_EXERCISE INSTRUCTIONS_
Produce an exact copy of all the records.

_DATA RECORDS_
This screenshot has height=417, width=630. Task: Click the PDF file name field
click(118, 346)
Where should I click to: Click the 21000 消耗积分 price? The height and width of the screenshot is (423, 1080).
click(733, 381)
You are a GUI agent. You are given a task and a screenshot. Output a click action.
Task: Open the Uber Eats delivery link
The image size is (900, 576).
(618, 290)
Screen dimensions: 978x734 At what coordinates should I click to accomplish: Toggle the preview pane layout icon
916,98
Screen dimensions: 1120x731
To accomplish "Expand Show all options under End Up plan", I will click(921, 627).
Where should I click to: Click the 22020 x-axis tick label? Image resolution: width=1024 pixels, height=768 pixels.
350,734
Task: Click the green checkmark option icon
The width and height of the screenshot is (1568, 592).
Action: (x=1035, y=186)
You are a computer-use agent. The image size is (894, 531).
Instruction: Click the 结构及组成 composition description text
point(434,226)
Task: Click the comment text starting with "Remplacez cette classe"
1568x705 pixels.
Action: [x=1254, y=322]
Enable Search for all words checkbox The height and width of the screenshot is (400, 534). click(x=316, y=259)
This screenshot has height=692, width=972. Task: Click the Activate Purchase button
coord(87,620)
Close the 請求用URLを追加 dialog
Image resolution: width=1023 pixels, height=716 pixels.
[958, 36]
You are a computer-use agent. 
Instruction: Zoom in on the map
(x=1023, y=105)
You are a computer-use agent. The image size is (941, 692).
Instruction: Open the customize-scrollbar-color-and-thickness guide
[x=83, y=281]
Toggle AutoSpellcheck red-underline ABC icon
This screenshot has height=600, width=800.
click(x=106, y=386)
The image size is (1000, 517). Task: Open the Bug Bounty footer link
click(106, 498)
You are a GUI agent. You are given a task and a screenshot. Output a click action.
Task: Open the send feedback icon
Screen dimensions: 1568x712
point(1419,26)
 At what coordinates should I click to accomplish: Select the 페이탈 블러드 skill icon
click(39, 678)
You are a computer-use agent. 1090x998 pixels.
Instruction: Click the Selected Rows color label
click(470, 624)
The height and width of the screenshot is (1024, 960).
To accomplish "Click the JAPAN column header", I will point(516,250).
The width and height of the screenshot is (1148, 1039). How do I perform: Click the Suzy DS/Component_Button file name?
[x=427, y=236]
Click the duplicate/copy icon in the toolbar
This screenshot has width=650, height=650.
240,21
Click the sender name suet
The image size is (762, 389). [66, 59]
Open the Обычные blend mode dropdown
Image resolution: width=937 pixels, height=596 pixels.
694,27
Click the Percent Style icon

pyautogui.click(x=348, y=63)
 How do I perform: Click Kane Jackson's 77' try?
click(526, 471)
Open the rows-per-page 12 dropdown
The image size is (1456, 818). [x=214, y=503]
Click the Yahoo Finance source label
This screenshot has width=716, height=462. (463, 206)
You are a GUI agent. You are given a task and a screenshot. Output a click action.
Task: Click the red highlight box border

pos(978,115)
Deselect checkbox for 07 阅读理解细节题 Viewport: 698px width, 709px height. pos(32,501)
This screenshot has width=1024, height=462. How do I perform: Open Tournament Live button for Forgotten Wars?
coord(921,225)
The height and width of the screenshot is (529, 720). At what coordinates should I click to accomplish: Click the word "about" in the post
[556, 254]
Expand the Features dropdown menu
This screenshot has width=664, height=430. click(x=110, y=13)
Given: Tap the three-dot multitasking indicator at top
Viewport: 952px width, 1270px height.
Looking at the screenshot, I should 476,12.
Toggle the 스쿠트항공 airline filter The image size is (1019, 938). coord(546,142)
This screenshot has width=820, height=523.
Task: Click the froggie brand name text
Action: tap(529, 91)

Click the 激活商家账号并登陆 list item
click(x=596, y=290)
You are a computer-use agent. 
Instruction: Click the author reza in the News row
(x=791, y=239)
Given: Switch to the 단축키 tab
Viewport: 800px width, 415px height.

_RESPONSE TO THIS EXERCISE_
This screenshot has height=417, width=630. Task: Click the PDF file name field
click(118, 346)
Where should I click to: Click the 21000 消耗积分 price? The height and width of the screenshot is (423, 1080).
click(733, 381)
You are a GUI agent. You are given a task and a screenshot. Output a click action.
Task: Open the Uber Eats delivery link
The image size is (900, 576).
(618, 290)
Screen dimensions: 978x734 At what coordinates should I click to accomplish: Toggle the preview pane layout icon
916,98
Screen dimensions: 1120x731
To accomplish "Expand Show all options under End Up plan", I will click(921, 627).
Where should I click to: Click the 22020 x-axis tick label? Image resolution: width=1024 pixels, height=768 pixels.
350,734
Task: Click the green checkmark option icon
The width and height of the screenshot is (1568, 592).
Action: (x=1035, y=186)
You are a computer-use agent. The image size is (894, 531).
Instruction: Click the 结构及组成 composition description text
point(434,226)
Task: Click the comment text starting with "Remplacez cette classe"
1568x705 pixels.
Action: [x=1254, y=322]
Enable Search for all words checkbox The height and width of the screenshot is (400, 534). click(x=316, y=259)
This screenshot has height=692, width=972. Task: Click the Activate Purchase button
coord(87,620)
Close the 請求用URLを追加 dialog
Image resolution: width=1023 pixels, height=716 pixels.
[958, 36]
You are a computer-use agent. 
Instruction: Zoom in on the map
(x=1023, y=105)
You are a computer-use agent. The image size is (941, 692).
Instruction: Open the customize-scrollbar-color-and-thickness guide
[x=83, y=281]
Toggle AutoSpellcheck red-underline ABC icon
This screenshot has height=600, width=800.
click(x=106, y=386)
The image size is (1000, 517). Task: Open the Bug Bounty footer link
click(106, 498)
You are a GUI agent. You are given a task and a screenshot. Output a click action.
Task: Open the send feedback icon
Screen dimensions: 1568x712
point(1419,26)
 At what coordinates should I click to accomplish: Select the 페이탈 블러드 skill icon
click(39, 678)
You are a computer-use agent. 1090x998 pixels.
Instruction: Click the Selected Rows color label
click(470, 624)
The height and width of the screenshot is (1024, 960).
To accomplish "Click the JAPAN column header", I will point(516,250).
The width and height of the screenshot is (1148, 1039). How do I perform: Click the Suzy DS/Component_Button file name?
[x=427, y=236]
Click the duplicate/copy icon in the toolbar
This screenshot has width=650, height=650.
240,21
Click the sender name suet
The image size is (762, 389). [66, 59]
Open the Обычные blend mode dropdown
Image resolution: width=937 pixels, height=596 pixels.
694,27
Click the Percent Style icon

pyautogui.click(x=348, y=63)
 How do I perform: Click Kane Jackson's 77' try?
click(526, 471)
Open the rows-per-page 12 dropdown
The image size is (1456, 818). [x=214, y=503]
Click the Yahoo Finance source label
This screenshot has width=716, height=462. (463, 206)
You are a GUI agent. You are given a task and a screenshot. Output a click action.
Task: Click the red highlight box border

pos(978,115)
Deselect checkbox for 07 阅读理解细节题 Viewport: 698px width, 709px height. pos(32,501)
This screenshot has width=1024, height=462. How do I perform: Open Tournament Live button for Forgotten Wars?
coord(921,225)
The height and width of the screenshot is (529, 720). At what coordinates should I click to accomplish: Click the word "about" in the post
[556, 254]
Expand the Features dropdown menu
This screenshot has width=664, height=430. click(x=110, y=13)
Given: Tap the three-dot multitasking indicator at top
Viewport: 952px width, 1270px height.
Looking at the screenshot, I should 476,12.
Toggle the 스쿠트항공 airline filter The image size is (1019, 938). coord(546,142)
This screenshot has width=820, height=523.
Task: Click the froggie brand name text
Action: tap(529, 91)

Click the 激活商家账号并登陆 list item
click(x=596, y=290)
You are a computer-use agent. 
Instruction: Click the author reza in the News row
(x=791, y=239)
Given: Switch to the 단축키 tab
Viewport: 800px width, 415px height.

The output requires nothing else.